The Salvation Army in Switzerland is celebrating its 125th anniversary at a time when the gap between rich and poor is widening in the country.
The organisation has admitted, however, that it is facing a problem in attracting new recruits.
In Switzerland, the Salvation Army is confronting the problem of looking after not only the homeless and those who have slipped through the social net, but also an increasing number of women and young people.
According to the Catholic aid organisation Caritas, every seventh person is unable to take care of his or her needs, a situation it describes as a "social disaster".
This comes at a time when social assistance is declining, making aid from non-governmental organisations such as the Salvation Army even more important.
Soup, soap and salvation
The Army's traditional war cry 'Soup, soap and salvation' has been a blessing to many who have found closed doors elsewhere.
The Salvation Army in Switzerland operates a number of facilities for homeless and other people, namely 36 social hostels, five counselling centres, eight halfway houses for asylum seekers and four asylum coordination centres.

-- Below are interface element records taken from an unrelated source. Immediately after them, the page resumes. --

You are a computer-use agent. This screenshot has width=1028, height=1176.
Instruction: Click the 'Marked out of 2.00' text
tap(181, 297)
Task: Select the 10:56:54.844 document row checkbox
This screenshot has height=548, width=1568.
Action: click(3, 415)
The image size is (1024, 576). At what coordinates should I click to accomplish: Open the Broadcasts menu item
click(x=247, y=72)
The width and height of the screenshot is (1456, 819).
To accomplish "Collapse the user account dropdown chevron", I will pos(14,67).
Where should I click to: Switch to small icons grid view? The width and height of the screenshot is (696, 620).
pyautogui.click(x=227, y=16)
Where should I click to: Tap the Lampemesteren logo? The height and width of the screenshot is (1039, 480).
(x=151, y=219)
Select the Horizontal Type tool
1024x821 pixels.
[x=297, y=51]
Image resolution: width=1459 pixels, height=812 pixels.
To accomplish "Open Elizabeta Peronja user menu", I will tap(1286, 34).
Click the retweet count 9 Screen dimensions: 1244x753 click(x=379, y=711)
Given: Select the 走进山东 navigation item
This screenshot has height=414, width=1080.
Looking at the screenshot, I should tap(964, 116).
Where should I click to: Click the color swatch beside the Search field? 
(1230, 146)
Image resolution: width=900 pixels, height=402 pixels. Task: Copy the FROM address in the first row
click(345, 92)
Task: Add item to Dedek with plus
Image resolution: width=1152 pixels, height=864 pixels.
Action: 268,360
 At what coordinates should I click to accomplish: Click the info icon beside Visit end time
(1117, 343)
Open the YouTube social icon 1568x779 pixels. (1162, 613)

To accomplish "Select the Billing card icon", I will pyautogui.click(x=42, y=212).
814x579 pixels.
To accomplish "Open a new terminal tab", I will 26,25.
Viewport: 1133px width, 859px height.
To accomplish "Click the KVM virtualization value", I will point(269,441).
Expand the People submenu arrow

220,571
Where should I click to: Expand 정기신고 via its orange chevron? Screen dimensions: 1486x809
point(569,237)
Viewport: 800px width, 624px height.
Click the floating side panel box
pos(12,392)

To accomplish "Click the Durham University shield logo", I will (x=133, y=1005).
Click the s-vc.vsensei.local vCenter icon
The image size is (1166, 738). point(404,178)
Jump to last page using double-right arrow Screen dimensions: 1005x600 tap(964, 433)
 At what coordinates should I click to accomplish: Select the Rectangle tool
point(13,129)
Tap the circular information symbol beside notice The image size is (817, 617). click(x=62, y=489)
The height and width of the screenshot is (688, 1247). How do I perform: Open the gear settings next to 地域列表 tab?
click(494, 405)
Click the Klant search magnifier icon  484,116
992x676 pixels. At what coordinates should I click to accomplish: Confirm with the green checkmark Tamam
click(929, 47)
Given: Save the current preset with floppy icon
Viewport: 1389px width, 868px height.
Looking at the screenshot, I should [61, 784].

"The Salvation Army makes an important contribution against homelessness and also for people's psychosocial needs with its centres," Walter Schmid, president of the Swiss Conference for Social Assistance, told swissinfo.
A change has taken place over the years about how people seeking assistance are termed, with the unappealing title of "social case" dropped in favour of "client".
People at heart
People are at the heart of the Salvation Army's activities.
"Our commitment to people is essential and our motivation comes from our faith," Salvation Army spokesman Pierre Reift said.
The Bible has remained the foundation of the organisation's work against poverty, but the Salvation Army of today has become an important player in social care, which has its cost.
According to the financial figures for 2005, the Salvation Army's income was SFr169 million ($140 million), SFr22 million more than the previous year.
About a third of the organisation's income stems from donations and endowments, and a quarter comes from the government, cantons and communes. The organisation's 28 second-hand shops also provide an important source of income.
Not only celebration
But the 125th anniversary is not only a cause for celebration.
"It has become more difficult for us to recruit young people," Reift noted, adding that the main reason was not the "dusty looking appearance" of the uniform members wear.
"It's a modern phenomenon that people do not want to commit themselves for long periods," he said.
The Salvation Army aims to combat this with a new training concept.
"A possibility would be to offer practical experience in which young people can take courses for a limited amount of time or work in some of the Salvation Army's activities," Reift said.
He added that the three-year course to become an army officer at a training centre in Basel could be divided into modules. The training would be recognised so that students could be eligible to follow a university course.
As part of celebrations on Saturday, the Salvation Army was expressing thanks for 125 years of support by offering brunch around the country.
swissinfo, based on a German text by Renat Künzi
Salvation Army Switzerland
Income 2005: SFr169 million
Members: Around 4,600
Volunteers put in some 40,000 days' work a year.
The Salvation Army operates 36 social facilities, five counselling centres, eight halfway houses for asylum seekers and four asylum coordination centres.
It operates 28 second-hand shops.
The Salvation Army operates in 111 countries around the world. As a church and charity organisation, the Salvation Army demonstrates its Christian principles through social welfare.
The organisation has 1.6 million members and 16,000 church and community centres worldwide.
It is funded through donations from its members, the public and government grants.
Salvation Army in Switzerland
The Salvation Army began work in Switzerland in 1882 when Catherine Booth, daughter of the founder of the organisation, arrived in Geneva.
Initially, it was not accepted but continued its work despite adversities. After three years, it opened branches in Zurich and Basel.
The Federal Court recognised it as a religious organisation in 1889.
On November 1, 1901 the Salvation Army opened its headquarters in Bern. Before then, it had been directed from the Paris headquarters.